Methods: Human vulvar, urethral, and foreskin tissues were obtained after either circumcision, urethroplasty (male patients) or vulvar biopsy (female patients) and reviewed with a genitourinary pathologist to determine LS status. CD44 expression and HA abundance were quantified using immunohistochemistry. Three 20x regions of interest (ROIs) were selected per slide in a blinded fashion. Vectra and In Form image analysis software was used to segment tissues into epithelial and stromal compartments and quantify staining as mean optical density (OD) in each ROI which were compared using the Student’s T-test with respect to tissue type and LS status.
Results: CD44 and HA staining was compared between tissue sections from 23 LS patients (vulva n=9, urethra n=7, foreskin n=7) and 29 non-LS patients (vulva n=9, urethra n=7, foreskin n=13). In vulva, CD44 OD was significantly reduced in both epithelium and stroma. In urethra, epithelial CD44 OD was significantly reduced and stromal expression unchanged. In foreskin epithelial CD44 OD was similar and stromal OD reduced (Figure). HA abundance was similar in all tissues with respect to LS status.
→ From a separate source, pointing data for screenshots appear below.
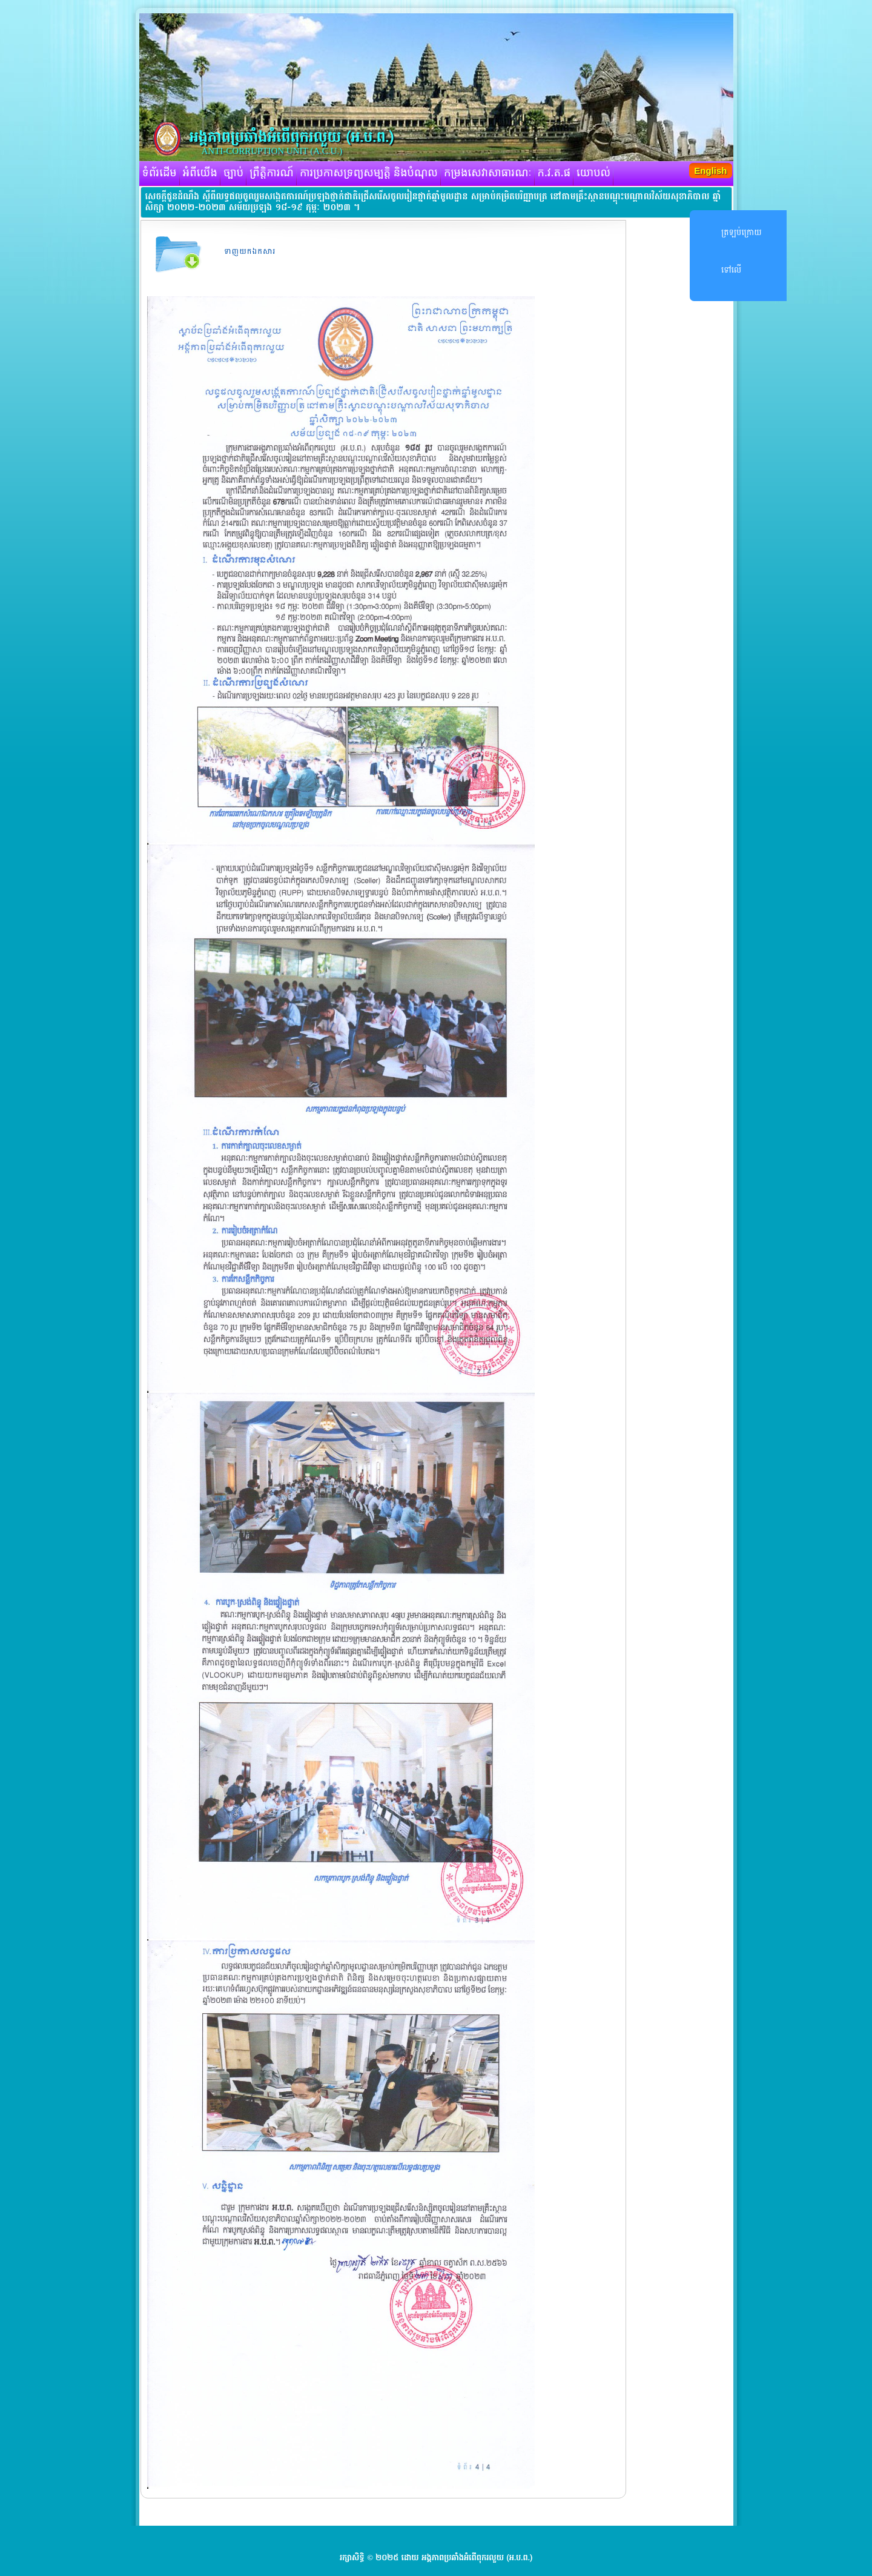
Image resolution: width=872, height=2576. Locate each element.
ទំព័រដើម (159, 173)
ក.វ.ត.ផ (554, 173)
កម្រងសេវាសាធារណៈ (488, 173)
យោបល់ (593, 173)
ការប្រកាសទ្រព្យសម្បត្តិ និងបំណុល (369, 173)
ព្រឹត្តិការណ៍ (271, 173)
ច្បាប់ (233, 173)
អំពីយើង (200, 173)
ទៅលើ (731, 269)
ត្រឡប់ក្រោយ (741, 232)
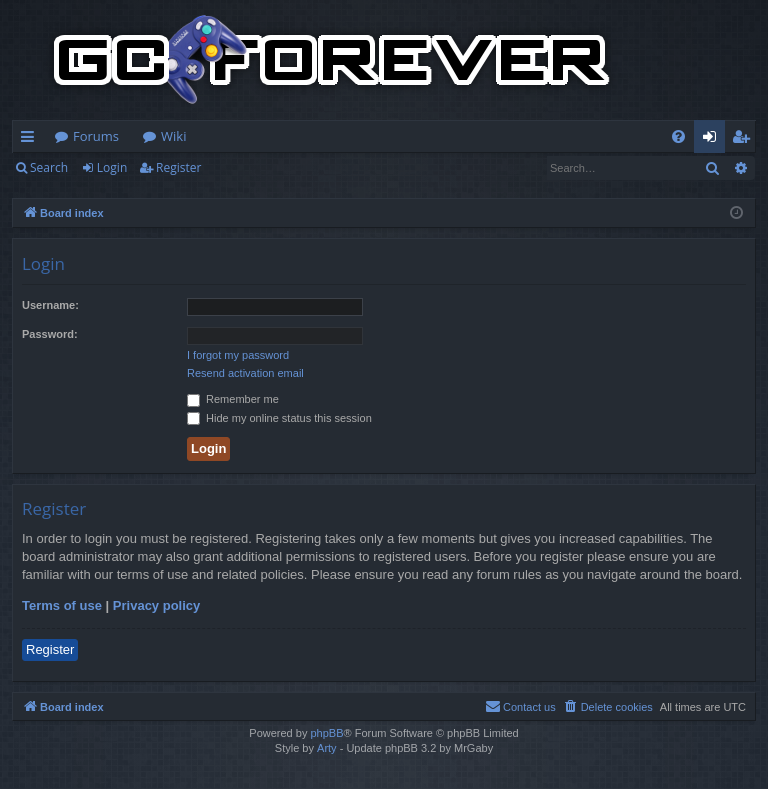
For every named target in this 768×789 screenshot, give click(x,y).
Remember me (233, 399)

Conclusions: CD44 loss appears to be a prominent feature of LS. HA abundance however is unchanged compared to controls. This finding suggests that a functional defect in epithelial barrier regulation and CD44/HA interaction may underlie the chronic inflammation, fibrosis and immune dysregulation seen LS. Further study may provide therapeutic targets for these patients.